Casualty Actuarial Society

Exams & Admissions

Examining the Process—Part I

Creating the Examination

by Arlene F. Woodruff, FCAS

Part 1: July—Summertime. Swimming.
Boating. Vacation. Spring Exams.

Spring Exams? Yes, for the CAS Examination Committee work begins about 10 months before the exam. By this time, the CAS Syllabus Committee is well on its way to finalizing what will be on each exam. As each exam part of the CAS Syllabus of Examinations is finalized, guidelines for creating the exam, including the various topics and the types of questions (application, analysis, recall, etc.), are given to the CAS Examination Committee. Committee members are assigned a particular segment of the Syllabus and are expected to become an expert on their particular topic.

A question writer (1) not only creates questions from their portion of the Syllabus, they are also responsible for documenting the source material, proposing model solutions, and estimating what point values should be assigned. Since two or more committee members are assigned to each section, the members (2) also review questions from the other question writers in their section. The committee usually needs a pool of about 250 points worth of questions to be able to select 100 points for an exam. Each exam part committee has various target dates for submitting and reviewing questions so that by November they can begin to put an exam together.

October/November—Taking Exams.
Proctoring Exams. CAS Annual Meeting.
Teleconferences for Spring Exams.

By this time a pool of questions has been compiled, and the process of selecting questions for the exam begins. Teleconferences abound between the part chair for the exam and the committee members. The part chair is responsible for creating the exam and making sure that is follows the guidelines set forth by the CAS Syllabus Committee. Questions are selected for the exam, and a pool of supplemental questions from each section is held in reserve. The part chair (3) will review all the questions follow editorial conventions and the format actually looks like what the students will see on the CAS Spring Examinations.

Year End—Fall Exam Results. Annual
Statement Work. Spring Exam First Review.

In the beginning of the year the first draft of the exam is sent to the vice chair-exam series, and exam consultant and in some cases an academic consultant. All the exams for the Spring series are reviewed by the Spring vice chair (4) for technical content, clarity, balance, length and difficulty. The exam consultant is usually an actuary with expertise in the material covered by the exam. The consultant (5) looks for technical content while keeping an eye out for questions which conflict with real-life situations. An academic consultant is not necessarily an actuary but rather an independent expert in the field. Teleconferences between the vice chair, part chair and consultant can take several hours as each question is discussed in detail. During this review, any questions that are faulty or ambiguous will be fixed, or thrown out and one of the supplemental questions will be used instead. The part chair will then prepare a second draft for the next level of review.

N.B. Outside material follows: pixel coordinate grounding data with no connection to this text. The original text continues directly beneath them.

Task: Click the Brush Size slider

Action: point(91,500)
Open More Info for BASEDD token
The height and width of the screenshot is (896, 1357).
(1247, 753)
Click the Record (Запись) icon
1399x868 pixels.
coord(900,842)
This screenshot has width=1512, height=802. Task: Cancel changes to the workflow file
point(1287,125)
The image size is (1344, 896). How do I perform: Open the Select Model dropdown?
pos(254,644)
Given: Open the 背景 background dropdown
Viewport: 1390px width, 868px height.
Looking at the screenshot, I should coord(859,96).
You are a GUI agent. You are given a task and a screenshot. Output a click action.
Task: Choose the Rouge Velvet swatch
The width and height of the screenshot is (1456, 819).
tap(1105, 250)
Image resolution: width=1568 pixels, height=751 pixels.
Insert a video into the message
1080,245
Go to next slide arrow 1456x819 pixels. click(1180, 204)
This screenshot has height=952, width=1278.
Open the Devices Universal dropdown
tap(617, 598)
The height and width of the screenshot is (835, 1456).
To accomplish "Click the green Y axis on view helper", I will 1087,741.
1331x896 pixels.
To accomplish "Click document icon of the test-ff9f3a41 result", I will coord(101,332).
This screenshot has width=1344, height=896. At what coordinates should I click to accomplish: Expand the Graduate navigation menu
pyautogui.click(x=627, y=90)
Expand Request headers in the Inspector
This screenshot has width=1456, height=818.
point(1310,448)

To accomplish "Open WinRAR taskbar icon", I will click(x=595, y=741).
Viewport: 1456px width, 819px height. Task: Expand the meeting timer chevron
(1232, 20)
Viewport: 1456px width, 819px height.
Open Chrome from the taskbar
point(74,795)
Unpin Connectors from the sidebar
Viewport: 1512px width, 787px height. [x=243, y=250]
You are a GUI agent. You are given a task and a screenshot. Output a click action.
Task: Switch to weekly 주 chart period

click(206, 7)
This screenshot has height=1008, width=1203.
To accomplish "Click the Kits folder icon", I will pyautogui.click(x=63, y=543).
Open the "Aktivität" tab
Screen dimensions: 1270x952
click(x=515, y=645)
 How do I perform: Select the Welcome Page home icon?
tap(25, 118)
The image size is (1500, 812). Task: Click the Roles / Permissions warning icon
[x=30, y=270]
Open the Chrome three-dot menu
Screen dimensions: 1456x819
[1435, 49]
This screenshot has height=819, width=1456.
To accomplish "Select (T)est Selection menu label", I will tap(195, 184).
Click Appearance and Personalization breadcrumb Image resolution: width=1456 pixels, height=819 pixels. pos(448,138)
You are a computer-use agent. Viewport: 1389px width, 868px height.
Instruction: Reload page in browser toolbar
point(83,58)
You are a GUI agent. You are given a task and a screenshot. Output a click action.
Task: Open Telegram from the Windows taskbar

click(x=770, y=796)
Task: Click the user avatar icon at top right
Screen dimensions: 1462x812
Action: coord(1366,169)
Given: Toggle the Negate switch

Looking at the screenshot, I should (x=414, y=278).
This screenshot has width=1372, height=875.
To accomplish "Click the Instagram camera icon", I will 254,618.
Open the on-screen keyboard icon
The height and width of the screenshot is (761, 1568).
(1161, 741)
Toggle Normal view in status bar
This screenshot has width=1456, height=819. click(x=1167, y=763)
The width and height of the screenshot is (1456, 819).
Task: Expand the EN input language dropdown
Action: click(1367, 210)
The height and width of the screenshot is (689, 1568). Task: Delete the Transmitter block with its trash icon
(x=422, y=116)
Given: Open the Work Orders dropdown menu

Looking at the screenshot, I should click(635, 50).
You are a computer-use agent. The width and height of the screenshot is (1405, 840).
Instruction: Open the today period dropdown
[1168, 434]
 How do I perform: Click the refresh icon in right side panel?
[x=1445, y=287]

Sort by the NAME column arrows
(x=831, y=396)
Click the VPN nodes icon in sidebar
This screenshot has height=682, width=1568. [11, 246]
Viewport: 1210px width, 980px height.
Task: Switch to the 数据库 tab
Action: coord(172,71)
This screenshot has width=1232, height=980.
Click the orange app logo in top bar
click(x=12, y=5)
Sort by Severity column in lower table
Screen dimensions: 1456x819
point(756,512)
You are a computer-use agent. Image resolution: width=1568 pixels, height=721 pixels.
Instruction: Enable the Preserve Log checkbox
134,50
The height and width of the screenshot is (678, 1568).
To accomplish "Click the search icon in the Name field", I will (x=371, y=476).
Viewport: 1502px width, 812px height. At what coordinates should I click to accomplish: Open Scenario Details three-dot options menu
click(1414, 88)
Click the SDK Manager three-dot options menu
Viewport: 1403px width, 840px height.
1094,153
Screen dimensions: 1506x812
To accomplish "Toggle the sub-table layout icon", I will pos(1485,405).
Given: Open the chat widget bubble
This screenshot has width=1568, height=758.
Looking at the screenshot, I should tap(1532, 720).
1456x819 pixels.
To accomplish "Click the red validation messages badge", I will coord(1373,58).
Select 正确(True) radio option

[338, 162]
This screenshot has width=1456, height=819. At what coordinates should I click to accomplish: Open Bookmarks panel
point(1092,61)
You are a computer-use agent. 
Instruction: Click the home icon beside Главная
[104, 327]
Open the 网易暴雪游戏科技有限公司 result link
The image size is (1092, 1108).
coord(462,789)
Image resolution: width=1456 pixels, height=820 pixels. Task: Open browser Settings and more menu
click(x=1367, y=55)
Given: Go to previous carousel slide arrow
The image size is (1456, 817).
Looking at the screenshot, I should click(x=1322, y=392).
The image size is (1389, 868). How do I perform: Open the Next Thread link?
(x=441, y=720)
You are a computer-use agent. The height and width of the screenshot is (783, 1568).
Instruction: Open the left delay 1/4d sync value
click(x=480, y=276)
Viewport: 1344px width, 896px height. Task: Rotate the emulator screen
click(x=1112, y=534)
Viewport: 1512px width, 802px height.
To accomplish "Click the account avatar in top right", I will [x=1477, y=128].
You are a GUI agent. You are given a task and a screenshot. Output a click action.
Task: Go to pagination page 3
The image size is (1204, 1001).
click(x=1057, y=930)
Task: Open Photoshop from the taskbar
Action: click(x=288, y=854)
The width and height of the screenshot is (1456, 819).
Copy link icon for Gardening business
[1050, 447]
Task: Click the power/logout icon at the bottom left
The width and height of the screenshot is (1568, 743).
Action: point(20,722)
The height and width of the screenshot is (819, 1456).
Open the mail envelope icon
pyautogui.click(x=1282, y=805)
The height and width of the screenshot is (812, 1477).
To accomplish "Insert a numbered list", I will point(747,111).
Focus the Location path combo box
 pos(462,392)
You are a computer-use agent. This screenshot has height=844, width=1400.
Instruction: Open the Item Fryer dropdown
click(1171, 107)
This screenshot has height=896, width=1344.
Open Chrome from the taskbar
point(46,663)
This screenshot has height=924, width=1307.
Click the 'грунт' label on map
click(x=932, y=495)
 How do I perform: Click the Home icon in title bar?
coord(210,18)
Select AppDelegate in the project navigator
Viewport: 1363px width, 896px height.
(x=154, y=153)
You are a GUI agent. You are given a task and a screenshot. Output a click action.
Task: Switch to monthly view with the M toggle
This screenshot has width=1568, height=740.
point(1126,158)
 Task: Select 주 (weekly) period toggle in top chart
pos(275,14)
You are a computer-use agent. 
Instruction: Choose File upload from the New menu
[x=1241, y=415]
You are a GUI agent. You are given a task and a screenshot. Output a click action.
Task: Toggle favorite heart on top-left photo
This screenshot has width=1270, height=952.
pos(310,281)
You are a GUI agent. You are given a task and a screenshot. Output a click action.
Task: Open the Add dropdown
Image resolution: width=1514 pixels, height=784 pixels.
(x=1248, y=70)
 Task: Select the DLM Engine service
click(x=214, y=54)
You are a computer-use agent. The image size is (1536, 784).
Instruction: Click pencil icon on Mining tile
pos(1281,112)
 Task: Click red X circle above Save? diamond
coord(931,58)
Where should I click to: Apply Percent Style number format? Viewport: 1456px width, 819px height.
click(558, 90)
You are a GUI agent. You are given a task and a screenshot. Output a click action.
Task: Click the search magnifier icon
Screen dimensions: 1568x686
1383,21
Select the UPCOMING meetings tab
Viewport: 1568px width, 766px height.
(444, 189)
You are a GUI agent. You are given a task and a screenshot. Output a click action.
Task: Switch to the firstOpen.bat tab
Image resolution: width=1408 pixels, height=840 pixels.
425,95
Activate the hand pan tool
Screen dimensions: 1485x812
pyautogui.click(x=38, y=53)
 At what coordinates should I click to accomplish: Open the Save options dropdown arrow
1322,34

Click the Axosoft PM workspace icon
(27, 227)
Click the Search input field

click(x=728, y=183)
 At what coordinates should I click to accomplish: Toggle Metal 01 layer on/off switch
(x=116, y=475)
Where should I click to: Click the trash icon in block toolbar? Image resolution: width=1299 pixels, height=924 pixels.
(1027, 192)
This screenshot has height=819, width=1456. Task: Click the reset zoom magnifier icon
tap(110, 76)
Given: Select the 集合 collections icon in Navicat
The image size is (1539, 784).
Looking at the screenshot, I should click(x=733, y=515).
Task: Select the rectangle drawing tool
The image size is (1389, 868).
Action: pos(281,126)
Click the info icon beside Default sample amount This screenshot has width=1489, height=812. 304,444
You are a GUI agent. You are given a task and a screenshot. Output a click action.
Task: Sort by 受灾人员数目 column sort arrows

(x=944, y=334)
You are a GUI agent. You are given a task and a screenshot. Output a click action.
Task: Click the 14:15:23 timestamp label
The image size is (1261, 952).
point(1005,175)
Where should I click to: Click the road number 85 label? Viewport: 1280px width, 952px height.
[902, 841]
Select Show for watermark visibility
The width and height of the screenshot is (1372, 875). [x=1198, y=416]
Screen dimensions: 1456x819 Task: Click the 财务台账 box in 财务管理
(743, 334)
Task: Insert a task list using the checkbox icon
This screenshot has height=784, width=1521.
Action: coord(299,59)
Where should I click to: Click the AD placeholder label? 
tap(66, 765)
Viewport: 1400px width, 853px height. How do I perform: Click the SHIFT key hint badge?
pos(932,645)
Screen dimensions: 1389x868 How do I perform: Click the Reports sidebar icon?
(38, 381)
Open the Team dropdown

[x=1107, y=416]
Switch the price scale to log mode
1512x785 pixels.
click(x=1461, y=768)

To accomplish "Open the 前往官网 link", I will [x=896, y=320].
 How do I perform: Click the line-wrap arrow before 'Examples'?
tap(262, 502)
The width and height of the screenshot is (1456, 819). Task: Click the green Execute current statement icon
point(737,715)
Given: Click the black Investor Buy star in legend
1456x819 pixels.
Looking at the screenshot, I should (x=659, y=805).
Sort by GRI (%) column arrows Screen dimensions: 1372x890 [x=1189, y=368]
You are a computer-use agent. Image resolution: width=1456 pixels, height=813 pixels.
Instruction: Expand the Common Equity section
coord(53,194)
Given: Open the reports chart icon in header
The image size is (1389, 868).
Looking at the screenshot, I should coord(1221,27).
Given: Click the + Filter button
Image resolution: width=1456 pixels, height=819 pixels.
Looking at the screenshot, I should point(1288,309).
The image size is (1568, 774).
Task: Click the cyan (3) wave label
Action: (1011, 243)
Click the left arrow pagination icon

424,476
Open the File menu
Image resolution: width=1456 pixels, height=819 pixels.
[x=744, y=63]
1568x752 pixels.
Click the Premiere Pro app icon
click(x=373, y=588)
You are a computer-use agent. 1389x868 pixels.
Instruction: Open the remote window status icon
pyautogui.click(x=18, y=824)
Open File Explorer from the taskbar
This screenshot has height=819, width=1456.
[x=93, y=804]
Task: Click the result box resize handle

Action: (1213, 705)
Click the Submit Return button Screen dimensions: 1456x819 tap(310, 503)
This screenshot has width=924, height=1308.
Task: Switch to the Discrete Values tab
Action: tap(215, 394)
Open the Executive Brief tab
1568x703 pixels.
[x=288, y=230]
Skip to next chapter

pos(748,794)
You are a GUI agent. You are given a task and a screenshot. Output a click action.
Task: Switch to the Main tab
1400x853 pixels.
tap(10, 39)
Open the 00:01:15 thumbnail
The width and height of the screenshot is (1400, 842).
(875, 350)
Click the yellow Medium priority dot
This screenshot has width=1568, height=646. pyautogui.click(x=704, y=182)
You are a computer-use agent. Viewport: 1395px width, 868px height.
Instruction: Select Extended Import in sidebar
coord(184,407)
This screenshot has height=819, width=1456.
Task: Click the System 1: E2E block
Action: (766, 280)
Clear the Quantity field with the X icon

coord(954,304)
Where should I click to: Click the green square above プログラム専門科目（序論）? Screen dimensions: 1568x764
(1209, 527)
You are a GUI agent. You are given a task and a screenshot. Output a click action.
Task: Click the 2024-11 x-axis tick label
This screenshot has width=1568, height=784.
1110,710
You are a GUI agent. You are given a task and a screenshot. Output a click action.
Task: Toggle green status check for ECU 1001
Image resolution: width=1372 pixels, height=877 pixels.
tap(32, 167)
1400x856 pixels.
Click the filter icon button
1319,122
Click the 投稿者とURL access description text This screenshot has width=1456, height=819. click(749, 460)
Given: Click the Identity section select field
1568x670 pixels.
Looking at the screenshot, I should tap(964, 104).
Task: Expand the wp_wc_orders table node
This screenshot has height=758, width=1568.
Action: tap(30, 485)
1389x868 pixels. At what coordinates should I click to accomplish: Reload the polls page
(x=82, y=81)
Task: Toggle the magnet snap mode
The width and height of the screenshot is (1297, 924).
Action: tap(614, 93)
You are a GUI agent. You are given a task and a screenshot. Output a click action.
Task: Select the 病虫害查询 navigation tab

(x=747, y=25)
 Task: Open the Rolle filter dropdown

February—Annual Statement Deadlines.
Spring exam Second Review.

It is time for the second draft of the exam to be given to the chairperson of the CAS Examination Committee (6), another exam consultant (7) and a proofreader (8) for review in addition to the vice chair and first draft consultant for review of any changes. The chairperson of the CAS Examination Committee reviews all the exams. The proofreader concentrates on uniformity and grammar, yet there have been times when the proofreader found a common sense question on a point that the members of the Examination Committee had taken for granted. Again, teleconferences of several hours in length are needed to discuss these questions. If any questions still are deemed to be faulty or ambiguous, they will be thrown out and supplemental questions will be substituted.

Each question on the exam has been reviewed by a minimum of eight people. For some exams, additional consultants may be called upon for advice. By the second round of review, faulty questions are not fixed because not enough people would have the chance to review them, and the chances of making additional errors are too great. If students still find a question that they believe is faulty, they should write to the Casualty Actuarial Society within tow weeks after the examination date.

March—Spring Exam Finalized.

The exam must be ready about six weeks before the exam date to allow for printing and distribution to the exam centers. All the committee members mentioned except the academic consultant and the proofreader are volunteers. In many cases the number of hours to produce a quality exam can run in to the hundreds for each member of the committee. The Committee can now take a breather until grading time.